Pour les réalistes, le jeu international est réglé par les grandes puissances. Dans Game of Thrones, les grandes puissances sont des Maisons : des dynasties familiales de type féodal avec leurs seigneurs suzerains et leurs différents vassaux, tous reconnaissables à leurs insignes et à leurs devises. Or une question est de savoir si ces différents clans sont dépositaires de politiques différentes ? Pour le moment, la seule différence semble être géographique/climatique : le Nord, le Sud, l’Est, l’Ouest...  
Jusqu’à présent aussi, le réalisme que je viens de décrire peut être qualifié de « offensif ». Un Etat peut certes avoir plusieurs objectifs, mais ces derniers sont tous subordonnés à la sécurité, c'est-à-dire à la survie. La conséquence est que l’Etat recherche avant tout la puissance (militaire), car seule celle-ci permet à coup sûr d’accroître la sécurité de l’Etat, et donc ses probabilités de survie. Il s’agit d’une quête sans fin. L’Etat est un agresseur en puissance qui ne s’arrêtera que lorsque toute la concurrence aura été décimée. 
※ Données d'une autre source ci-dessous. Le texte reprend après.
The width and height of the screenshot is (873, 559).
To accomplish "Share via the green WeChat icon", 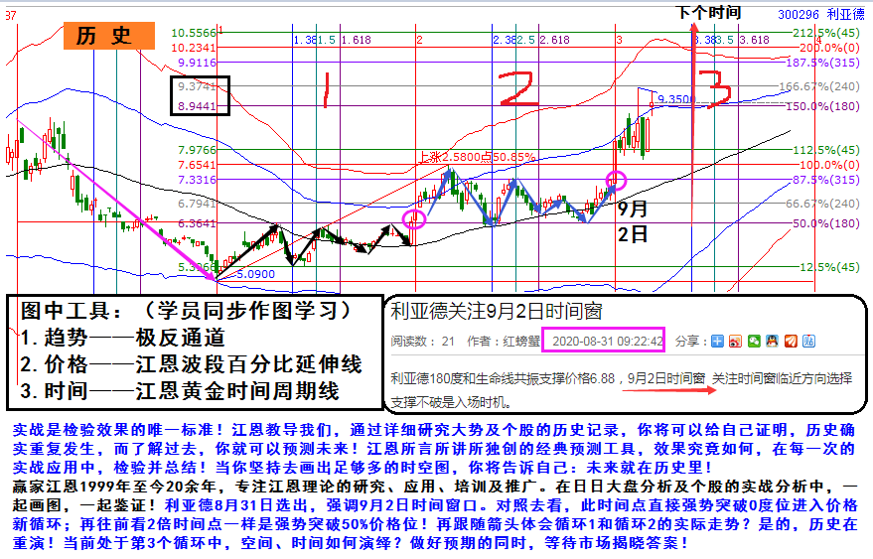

Le réalisme dit « défensif » opère quant à lui une approche plus souple des objectifs de l’Etat. Un Etat peut prétendre avoir atteint un seuil de puissance minimale à partir duquel sa sécurité peut être perçue comme suffisamment protégée. L’Etat est satisfait du statu quo. Il est capable de vivre avec d’autres Etats sans croire sa survie sans cesse menacée. Les RI ne sont pas seulement une poursuite effrénée de puissance. Il s’agit aussi de savoir ce que les Etats veulent faire de cette puissance. Les intentions sont importantes.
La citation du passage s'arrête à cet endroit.